Se il grano aumenta più delloro
Una rete internazionale per “fermare le scommesse sulla fame”: l’appello per un'azione immediata contro la speculazione sulle materie prime alimentari
Il mercato internazionale del mais ha registrato un aumento record del 49 per cento rispetto al prezzo fissato in Borsa ad inizio 2010. Segue il grano al 39 per cento e i semi di soia al 35 per cento. Per avere un termine di paragone, si può prendere la valutazione dei metalli preziosi che ha avuto un incremento “solo” del 24 per cento.

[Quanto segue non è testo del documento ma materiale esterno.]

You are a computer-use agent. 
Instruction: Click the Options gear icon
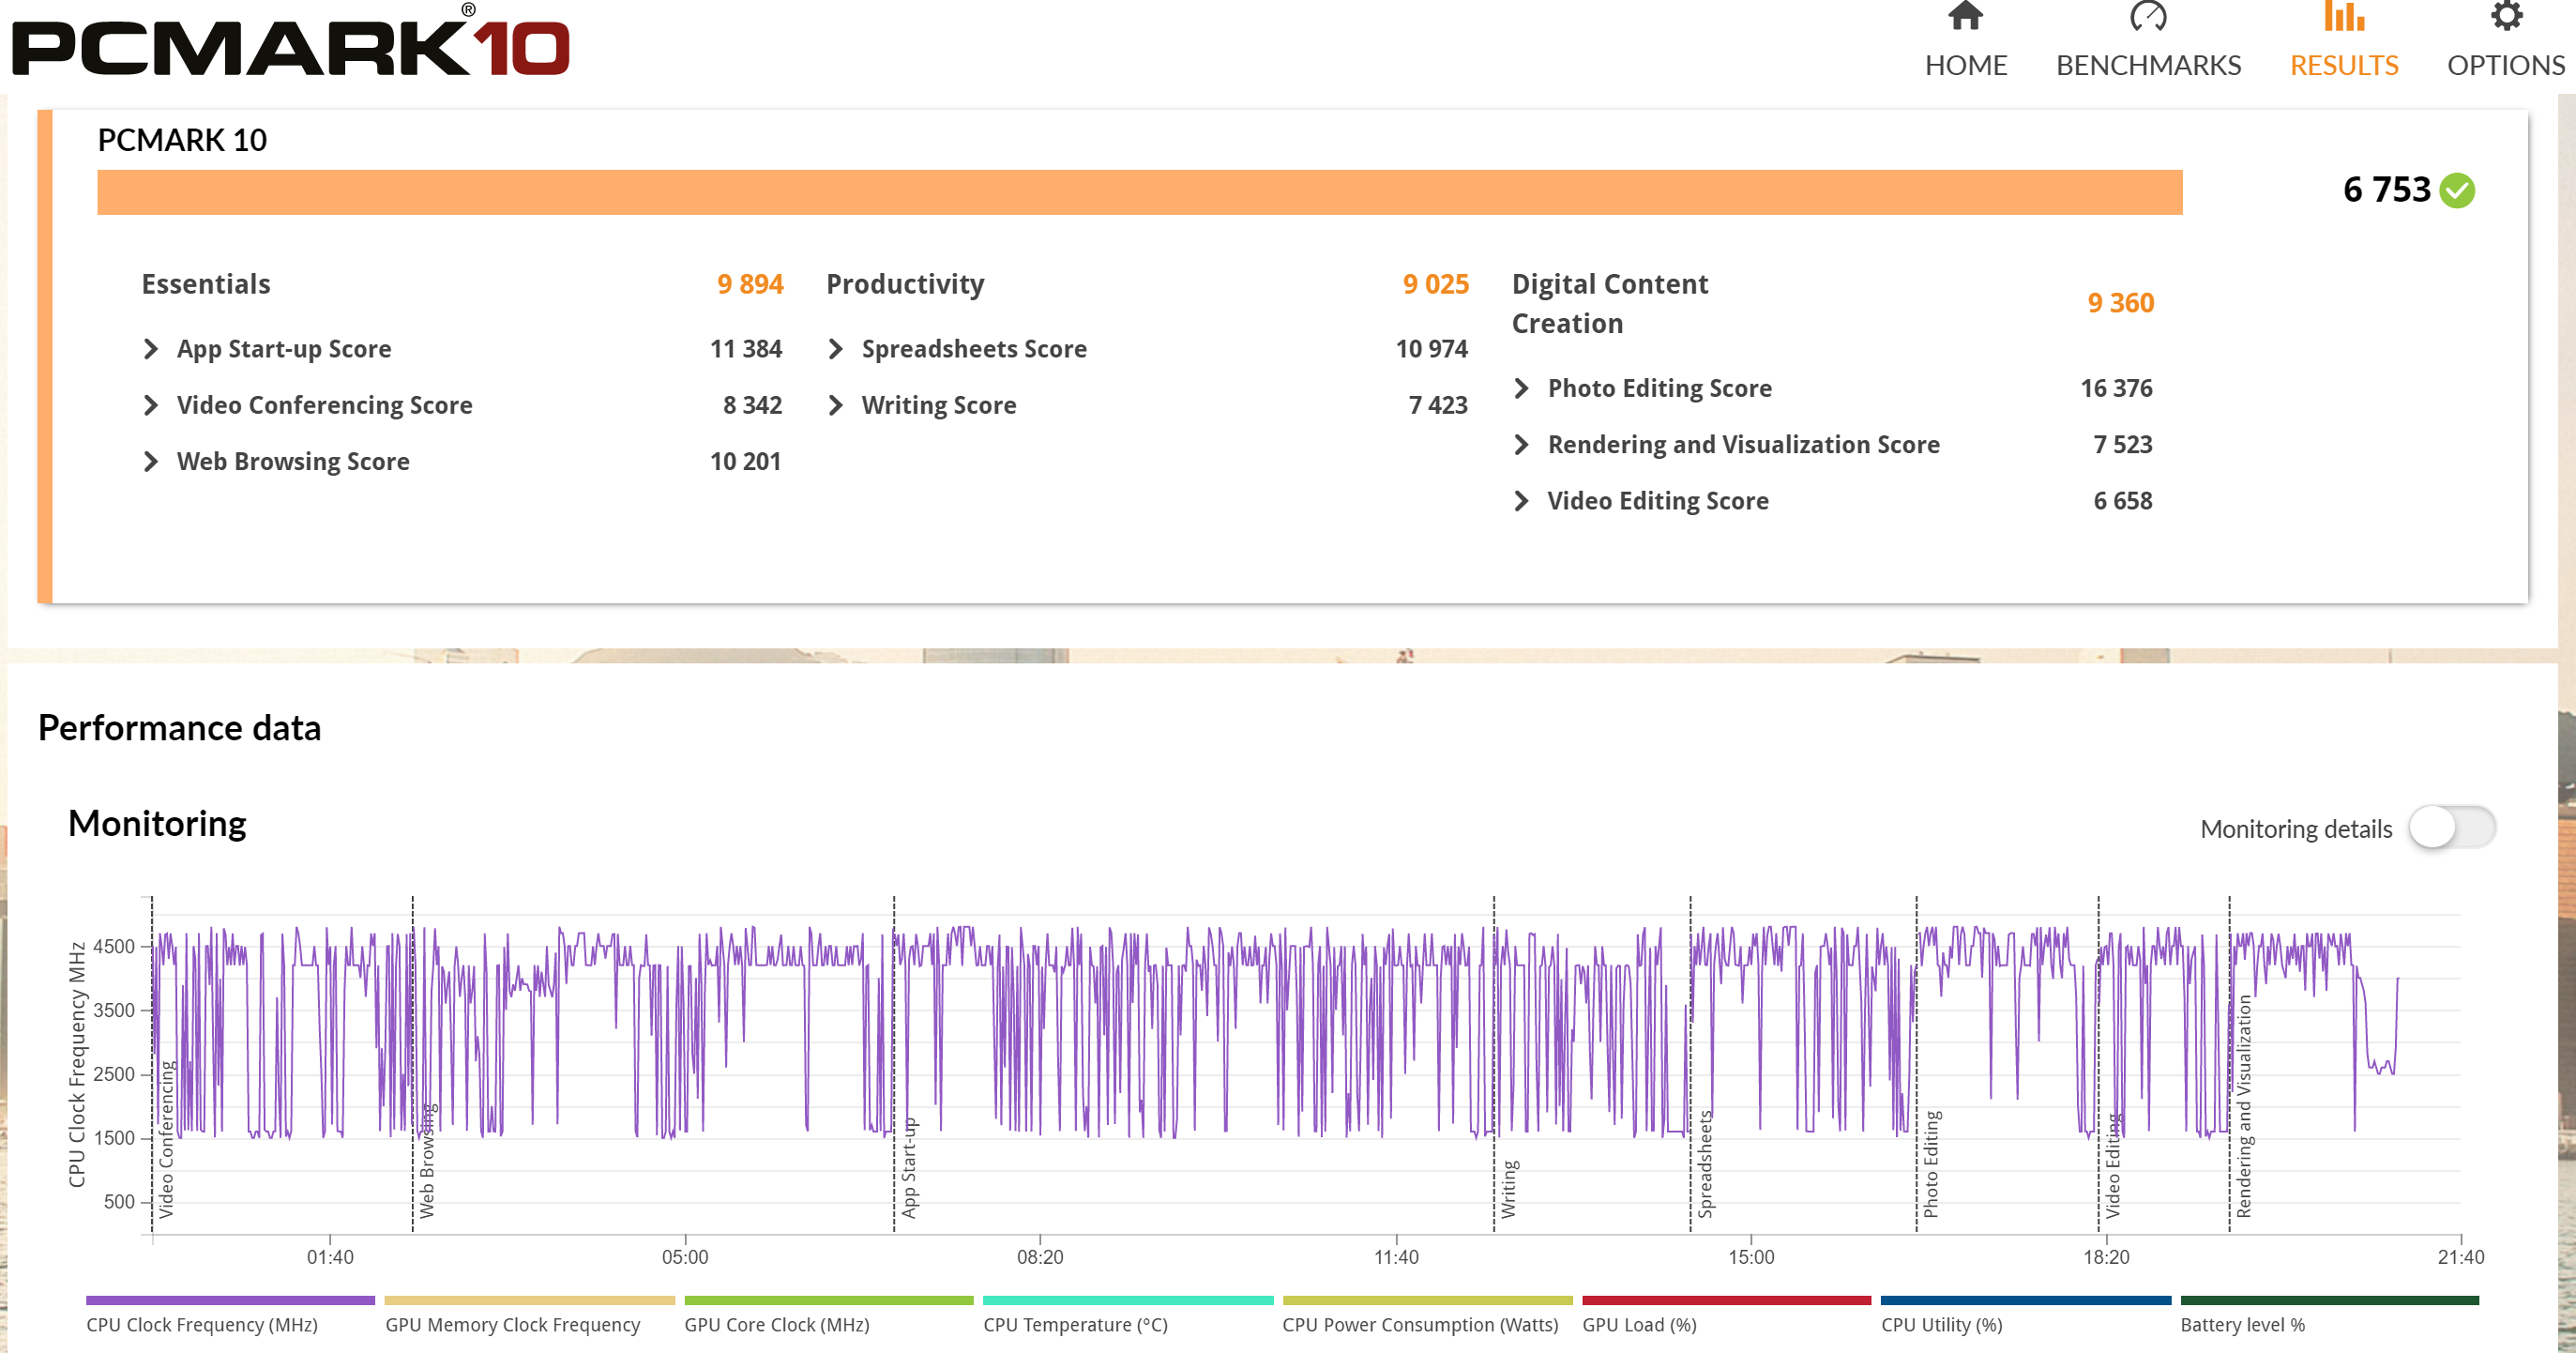tap(2505, 17)
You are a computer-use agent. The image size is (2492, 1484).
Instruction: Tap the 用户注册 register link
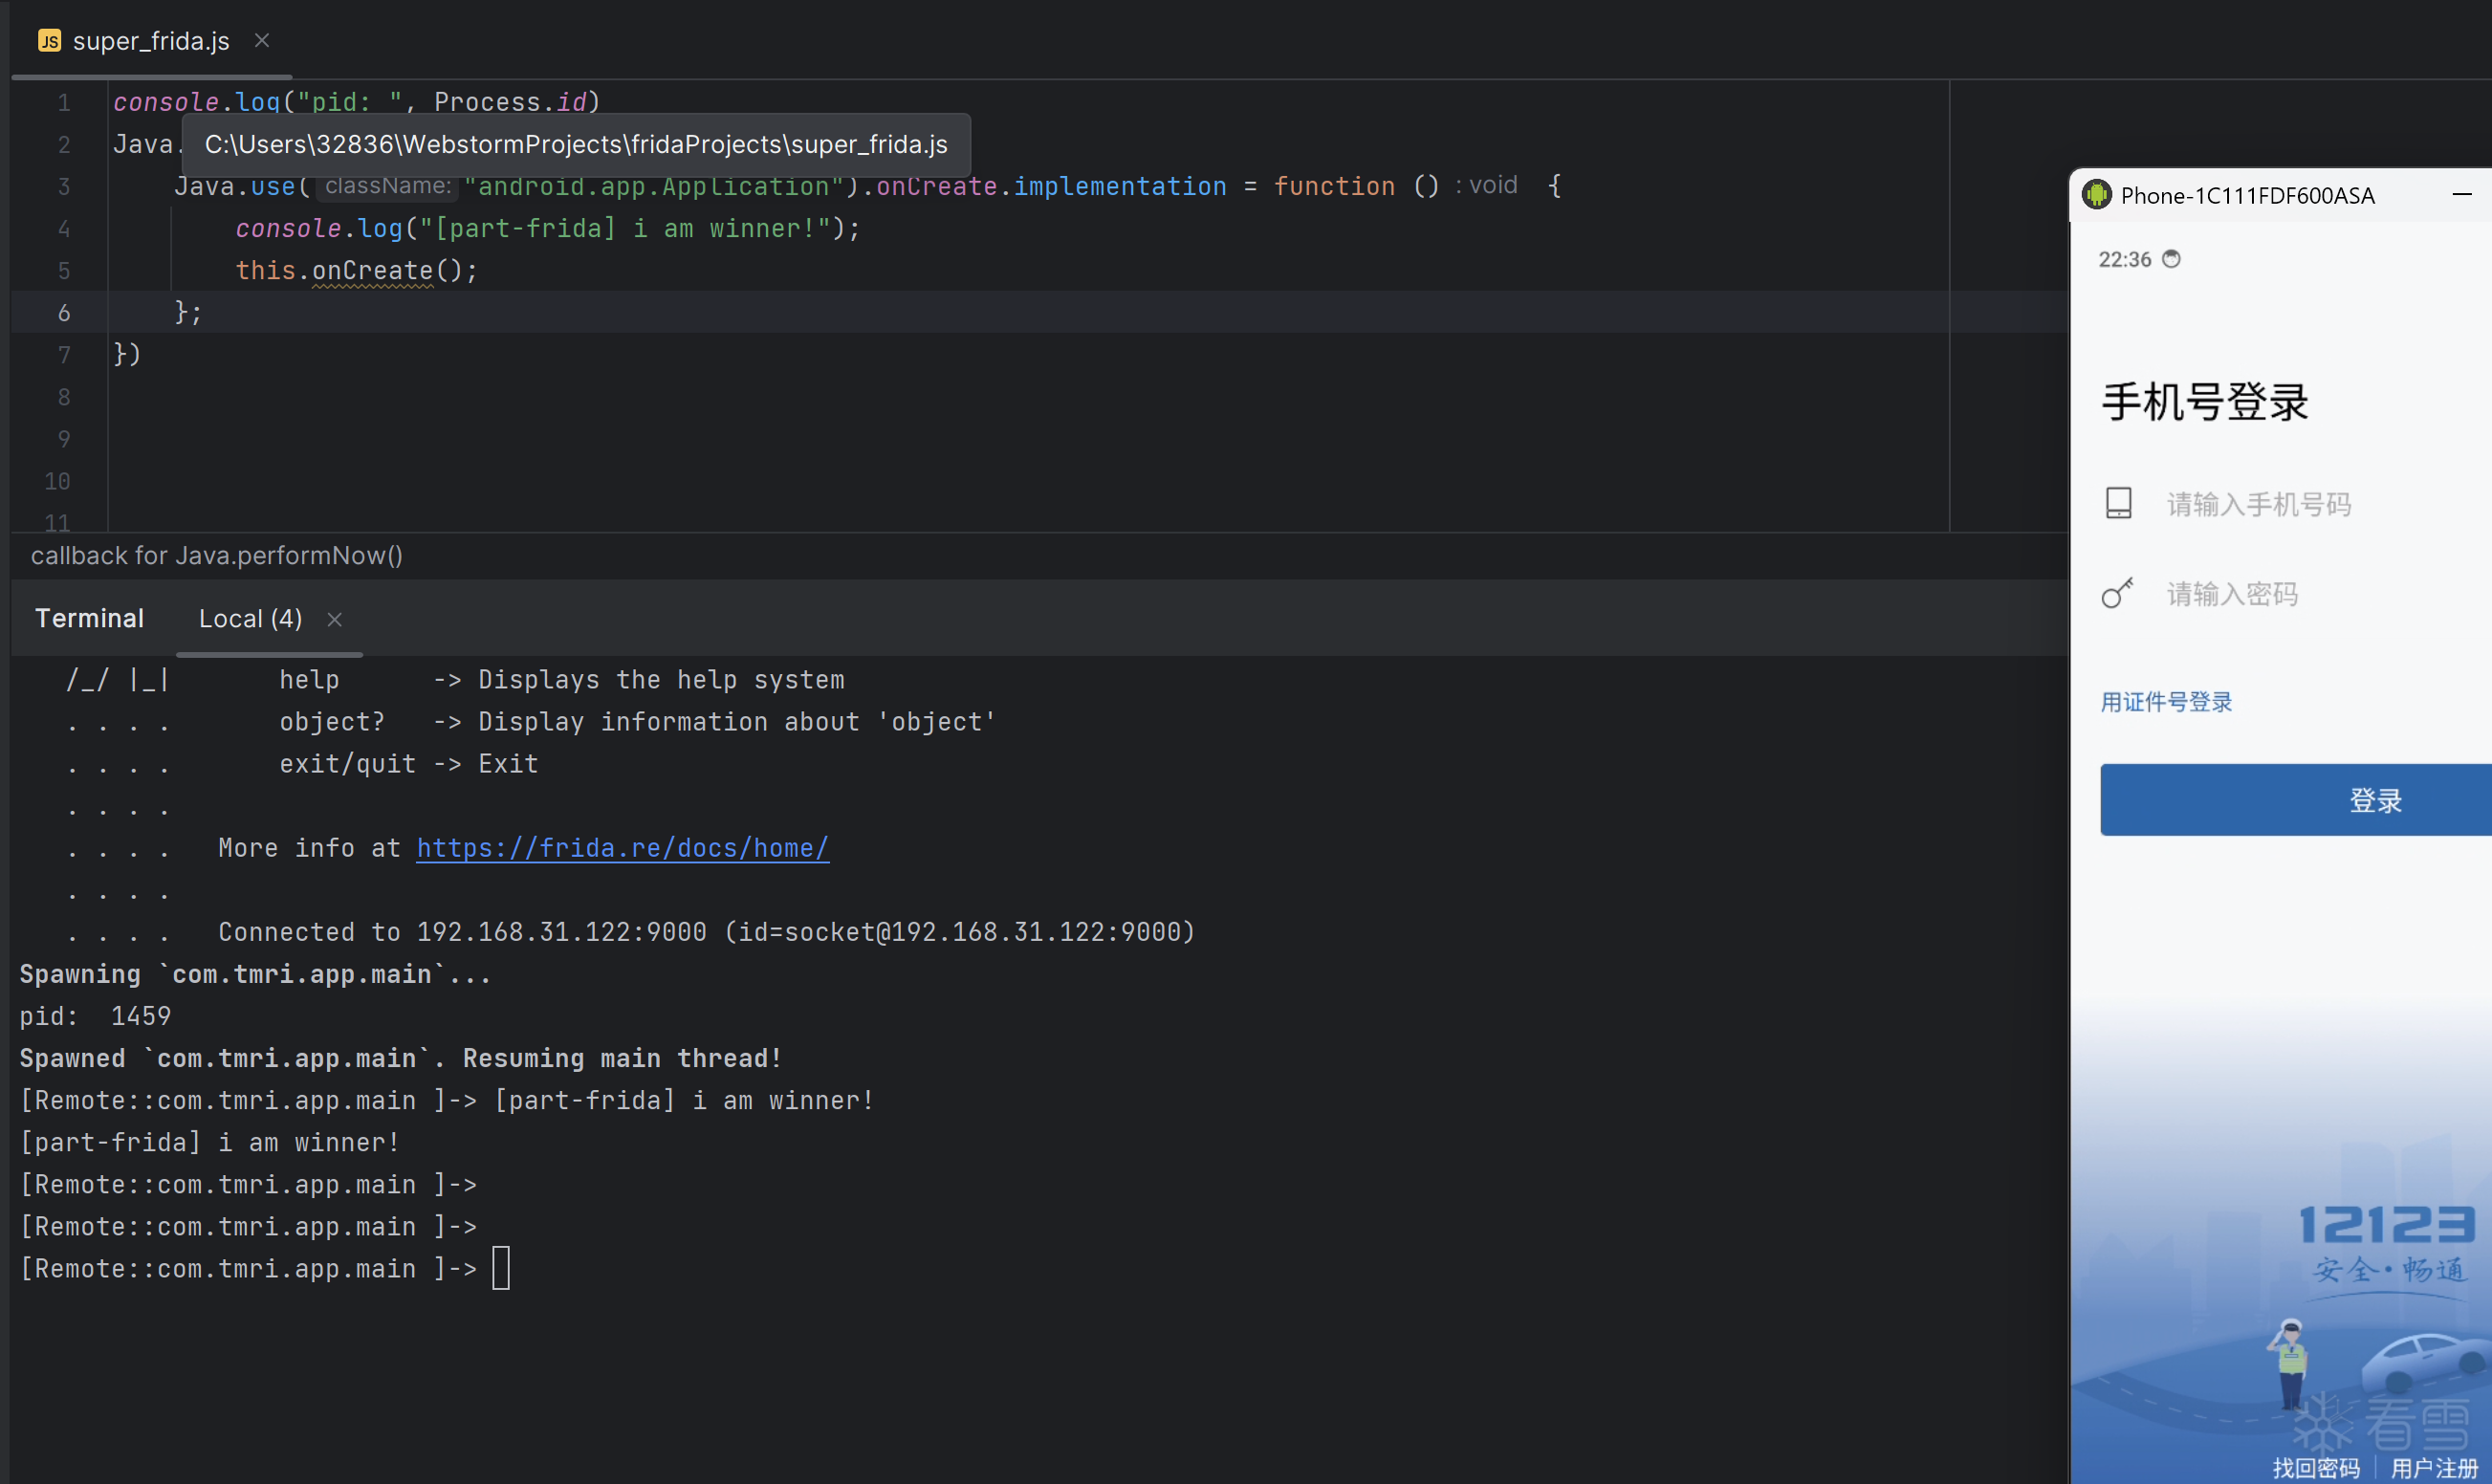2433,1467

Secondo i dati forniti dalla Fao, i prezzi alimentari nel gennaio 2011 hanno toccato «un nuovo picco storico: si tratta del livello più alto da quando la Fao ha iniziato a misurare i prezzi alimentari nel 1990».
Questa continua pressione al rialzo dei prezzi alimentari mondiali ha conseguenze molto concrete sulla vita di milioni di persone, come ha spiegato l’economista della Fao ed esperto del mercato dei cereali, Abdolreza Abbassian: «I prezzi alti sono motivo di grande preoccupazione specialmente per i Paesi a basso reddito con deficit alimentare, che potrebbero avere serie difficoltà a pagare le importazioni alimentari, e per le famiglie povere che spendono grandissima parte del proprio reddito per il cibo».
Ma perché i prezzi salgono in questo modo? Il fenomeno non si spiega con la crescita della popolazione mondiale, e lo spettro dei teorici neomalthusiani. Il fenomeno è assai noto nel campo della finanza internazionale. Una commissione del Senato Usa, rigorosamente trasversale, ha depositato nel giugno 2009 un rapporto sull’esistenza di evidenti e ed eccessive manovre speculative che si consumano, ogni giorno, presso la Borsa mercantile di materie prime di Chicago che ha una funzione di riferimento a livello mondiale fissando il prezzo del grano come di altre commodities. Si tratta di un termine difficilmente traducibile dall’inglese che indica un bene che entra nel gioco di valutazione della Borsa che dovrebbe organizzare il mercato, offrendo certezze, e invece si presta al gioco di potenti società finanziarie che, ad esempio, comprano e rivendono grandi volumi di cereali scommettendo sull’oscillazione del loro valore di mercato in un certo periodo determinato.
Ma sembra non ci sia nulla da fare. C’è chi, come Jean Ziegler, che è stato relatore Onu sulla condizione di povertà nel mondo, ha invece idee molto chiare come il testo di uno dei suoi libri più famosi (La fame nel mondo spiegato a mio figlio): semplicemente arrivare a chiudere la Borsa di Chicago sottraendo la valutazione di certi beni alla valutazione di convenienza borsistica capace di indurre vere e proprie carestie. Non arrivando a queste drastiche, e per alcuni irrealizzabili, conclusioni, anche il commissario dell’Unione europea all’agricoltura, Dacian Ciolos, riconosce che «l’evoluzione dei prezzi delle materie prime agricole, sia al rialzo che al ribasso, non è mai stata così brutale: la speculazione non dovrebbe danneggiare le attività economiche».
Una situazione quindi conosciuta in maniera approfondita che dovrebbe muovere a scelte di politica condivisa. È quanto chiede una vasta rete di associazioni e movimenti, a partire, ad esempio, dal World Development Movement al Corporate Europe Observatory fino a diversi ordini religiosi olandesi, statunitensi nonché le italiane Acli e le reti del commercio solidale.
Non si tratta di prediche ma di un’analisi della situazione attuale dove «l’industria finanziaria ha già speso miliardi di euro per cercare di persuadere i governi a non limitare la speculazione e perciò chiediamo ai governi e ai parlamentari di ascoltare, al contrario, i milioni di consumatori, lavoratori, contadini, uomini d’affari, gruppi religiosi, accademici, attivisti e altre persone che credono che un controllo efficace sulla speculazione finanziaria sulle materie prime alimentari».
Servono, perciò, misure urgenti a partire dalle regole necessarie per «assicurare una piena trasparenza e una supervisione e controllo sui mercati finanziari legati al cibo, imponendo dei limiti vincolanti alla possibilità che attori puramente finanziari possano partecipare al mercato dei derivati sui prodotti agricoli, e proibendo alle istituzioni finanziare di comprare stock di cibo e di terreni coltivabili». «Il tempo è breve», affermano i sostenitori dell’appello internazionale: «Se non si fanno subito dei passi per fermare l’eccesso di speculazione, è solo una questione di tempo prima che inizi un nuovo tragico capitolo della crisi globale del cibo».